La tendera frunció el ceño y dijo: —En tus sueños. Cuatro piedras espirituales de la Tercera Etapa es el precio de mercado. Si te vendo los zapatos a ese precio, no obtendré ni una sola ganancia.
Ella era una comerciante honesta.
En ese momento, Song Shuhang se arrepintió de no haber traído al Superior Blanco. Siempre que lo acompañara, no tendría que regatear el precio. Solo tendría que dejar que el Superior Blanco se quedara atrás con una sonrisa, y los comerciantes bajarían el precio por su cuenta y asumirían las pérdidas.
Pero justo en ese momento, la dependienta se quedó paralizada. Después, una expresión de confusión apareció en su rostro, que luego fue reemplazada por una radiante sonrisa.
—Hermano menor, olvídalo. Si quieres darme cuatro piedras espirituales, hazlo. ¡Te haré un descuento especial, amigo! —Dijo la vendedora sin rodeos—. ¿Quieres que te envuelva los zapatos?
—G... ¿Gracias? —Song Shuhang no podía entender qué estaba pasando con esta comerciante.

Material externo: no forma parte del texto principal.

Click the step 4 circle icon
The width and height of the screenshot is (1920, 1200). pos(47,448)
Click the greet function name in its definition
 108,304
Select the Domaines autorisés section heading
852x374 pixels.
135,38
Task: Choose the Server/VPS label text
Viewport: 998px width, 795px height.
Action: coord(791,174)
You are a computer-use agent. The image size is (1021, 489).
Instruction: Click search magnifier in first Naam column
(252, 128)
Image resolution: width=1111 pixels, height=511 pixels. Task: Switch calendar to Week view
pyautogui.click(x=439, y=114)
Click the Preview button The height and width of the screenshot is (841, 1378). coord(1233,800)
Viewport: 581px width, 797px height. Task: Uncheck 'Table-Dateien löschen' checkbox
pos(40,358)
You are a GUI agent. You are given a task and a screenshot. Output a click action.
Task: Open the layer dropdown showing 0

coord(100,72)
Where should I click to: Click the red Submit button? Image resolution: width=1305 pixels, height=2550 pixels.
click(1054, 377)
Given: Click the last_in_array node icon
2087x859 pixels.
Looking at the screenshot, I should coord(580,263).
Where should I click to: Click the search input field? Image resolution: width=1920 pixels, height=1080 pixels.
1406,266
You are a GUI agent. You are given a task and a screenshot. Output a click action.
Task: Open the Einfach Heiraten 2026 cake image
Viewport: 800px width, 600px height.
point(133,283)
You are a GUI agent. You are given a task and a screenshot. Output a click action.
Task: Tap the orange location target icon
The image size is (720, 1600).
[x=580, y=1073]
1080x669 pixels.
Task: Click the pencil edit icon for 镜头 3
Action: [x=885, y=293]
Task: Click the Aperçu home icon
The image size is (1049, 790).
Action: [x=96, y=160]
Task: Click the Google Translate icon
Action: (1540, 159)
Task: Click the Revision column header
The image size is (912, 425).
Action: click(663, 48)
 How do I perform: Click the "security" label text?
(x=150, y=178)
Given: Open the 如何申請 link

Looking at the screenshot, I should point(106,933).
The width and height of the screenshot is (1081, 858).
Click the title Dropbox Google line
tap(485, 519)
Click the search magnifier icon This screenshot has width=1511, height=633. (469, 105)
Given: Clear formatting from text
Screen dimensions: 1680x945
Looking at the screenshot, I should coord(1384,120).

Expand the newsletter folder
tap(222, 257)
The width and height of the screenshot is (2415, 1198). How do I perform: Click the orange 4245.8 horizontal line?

Como tal, Dieciséis del Clan Su usó cuatro piedras espirituales de la Tercera Etapa para comprar los zapatos que quería.
La comerciante envolvió los zapatos para Dieciséis con una cálida sonrisa en su rostro, garantizando que reemplazaría inmediatamente el producto si había algún problema.
Song Shuhang parpadeó. Luego, se giró y miró hacia atrás. Sin embargo, no vio a ningún "Venerable Blanco" allí.
Dado que la deslumbrante sonrisa del Superior Blanco no se veía por ninguna parte, ¿por qué la encargada cambió su actitud de repente?
—Bien. Shuhang, vámonos. —Dieciséis recogió sus zapatos y sonrió levemente.
Song Shuhang asintió.
Entonces, justo cuando estaban a punto de irse, la visión de Song Shuhang se posó en uno de los zapateros cercanos. Allí había unas sandalias muy interesantes. Eran unas de aspecto común, y solo había una en lugar de un par.
—Encargada, ¿qué pasa con estas sandalias? —Preguntó Song Shuhang con curiosidad.
—Oh, hermano menor, ¿te refieres a esas sandalias? Son un tesoro mágico parecido a un zapato que creó un maestro forjador de nuestra Ciudad Nube Blanca... Las “Chanclas Cacheteadoras”. Fueron muy populares hace unos años, pero últimamente su uso ha disminuido —explicó la comerciante con una sonrisa.
Como su nombre indicaba, las chanclas cacheteadoras solo tenían un uso: al usarlas, salían volando y cachetearían a otras personas.